Although Amyotrophic Lateral Sclerosis (ALS) is traditionally considered a neurodegenerative disorder affecting motor neurons, growing evidence highlights its multisystem nature, often involving cognitive and behavioral dysfunctions. This study aimed to evaluate the cognitive profile of a selected italian cohort of ALS patients, investigating potential cognitive impairments at symptom onset using both the ECAS (Edinburgh Cognitive and Behavioral ALS Screen) and II level neuropsychological assessments.
Our findings revealed heterogeneity in cognitive profiles. Impaired scores in ALS-specific tests were strongly associated with lower ECAS Total Scores, while ALS-non-specific test scores showed a weaker relationship with the Total Score. Similarly, the limited overlap between ALS-specific and ALS-non-specific test performances suggests these subdomains assess distinct cognitive alterations that do not always coexist, potentially reflecting a degree of independence among cognitive domains.
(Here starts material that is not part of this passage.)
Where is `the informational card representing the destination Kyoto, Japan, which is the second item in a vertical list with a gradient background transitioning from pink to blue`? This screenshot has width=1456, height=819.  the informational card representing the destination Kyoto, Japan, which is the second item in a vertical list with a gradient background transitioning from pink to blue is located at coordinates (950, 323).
Screening tests identified cognitive impairments in 14% of the cohort, whereas advanced neuropsychological evaluations detected them in 41%, indicating differing sensitivities between methods. Additionally, a weak positive correlation between ECAS scores and ALS-FRS-r scores suggests that as functional impairments progress, cognitive performance may mildly decline.
These findings underscore the importance of comprehensive cognitive assessments in ALS, both to ensure early detection of impairments and to fully capture the complexity of the cognitive profiles characterizing patients with this disease.